Physical contact is another huge issue. If you are one of our chosen few, the ones we feel most comfortable with (clue, if we’ve started a conversation with you without looking like we’re going to throw up, you’re in that group), chances are we will crave affection. It’s easier to read a hug than a conversation. Your body language speaks volumes, and it all goes back to the human connection. However, if you’re not part of that set, then the very thought of physical contact can send us running for the hills. Proceed carefully.
How can you tell if we are part of your group? There’s no single answer I’m afraid. We’re masters of disguise. Some of us will be the quiet, nervous looking ones. They’re the easiest to spot. But some of us have built strategies involving apparent extroversion.
Are we worth it? Honestly, I don’t know – did you expect me to? – but I hope you’ll think we are. We’re kind, helpful, fiercely loyal and generous with our time, attention and affection. But we can be kind of high maintenance. If you take the time you may also find some of us are funny, intelligent and interesting as well.

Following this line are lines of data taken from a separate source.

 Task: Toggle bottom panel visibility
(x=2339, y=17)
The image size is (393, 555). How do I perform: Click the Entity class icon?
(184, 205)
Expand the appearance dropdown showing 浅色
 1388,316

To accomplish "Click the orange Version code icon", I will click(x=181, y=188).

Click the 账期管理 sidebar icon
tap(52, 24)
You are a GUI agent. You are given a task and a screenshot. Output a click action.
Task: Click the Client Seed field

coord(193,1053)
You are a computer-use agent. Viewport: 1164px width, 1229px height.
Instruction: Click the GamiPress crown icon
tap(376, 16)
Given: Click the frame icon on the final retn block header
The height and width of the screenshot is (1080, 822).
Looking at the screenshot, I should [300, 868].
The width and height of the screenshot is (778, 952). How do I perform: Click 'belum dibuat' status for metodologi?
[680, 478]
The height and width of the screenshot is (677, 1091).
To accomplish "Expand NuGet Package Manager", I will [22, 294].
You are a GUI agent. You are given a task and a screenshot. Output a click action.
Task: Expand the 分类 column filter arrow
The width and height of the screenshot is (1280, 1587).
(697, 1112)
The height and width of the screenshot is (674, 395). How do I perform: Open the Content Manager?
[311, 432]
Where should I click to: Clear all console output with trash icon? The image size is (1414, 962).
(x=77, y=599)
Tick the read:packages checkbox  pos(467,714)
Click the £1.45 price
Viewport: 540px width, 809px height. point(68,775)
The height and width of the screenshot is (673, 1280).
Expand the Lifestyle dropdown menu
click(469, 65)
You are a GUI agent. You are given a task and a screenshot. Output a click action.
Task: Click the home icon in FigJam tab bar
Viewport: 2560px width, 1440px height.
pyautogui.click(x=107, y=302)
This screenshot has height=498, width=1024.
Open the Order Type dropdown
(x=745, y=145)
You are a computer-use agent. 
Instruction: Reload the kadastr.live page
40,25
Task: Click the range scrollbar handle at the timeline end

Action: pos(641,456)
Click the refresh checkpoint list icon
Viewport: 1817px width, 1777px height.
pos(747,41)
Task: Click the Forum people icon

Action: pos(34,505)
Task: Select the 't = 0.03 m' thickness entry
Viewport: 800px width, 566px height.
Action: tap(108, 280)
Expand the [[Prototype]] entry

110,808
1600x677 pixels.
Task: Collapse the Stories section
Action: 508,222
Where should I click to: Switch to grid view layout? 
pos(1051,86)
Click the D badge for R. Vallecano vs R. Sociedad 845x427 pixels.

So, how should you deal with a socially anxious, low self-esteem friend? Firstly, no confrontation. If you think one of your circle fits the criteria, give us the opportunity to tell you, but don’t force it. Many of us will open up about our issues in a safe environment, but some of us aren’t there yet.
Secondly, keep in touch. It is incredibly difficult for us to make the first contact, even if we’ve known you for years. We worry about being annoying or our contact being unwanted. Something as simple as sending a text or online message can involve hours of stress. If you haven’t heard from us for a while a quick, “hi, how’s life?” can brighten our day enormously. Especially if you really listen to the answer. And try to be consistent. If you say you will call, text or email, do it.
Finally, be explicitly reassuring. Let us know we are important. Say things like, “I’m glad we’re friends,” or “I like having you in my life,” or “I like XYZ about you.” Actually, do that more for everyone you know — everyone could do with feeling a little more appreciated. We might not believe you, but we’ll cherish it nonetheless.
There you have it. Our secrets are out. If you read this far, we thank you.
Editor’s note: Despite the use of “we” in this piece, it reflects an individual’s experience with social anxiety — social anxiety is different in each person.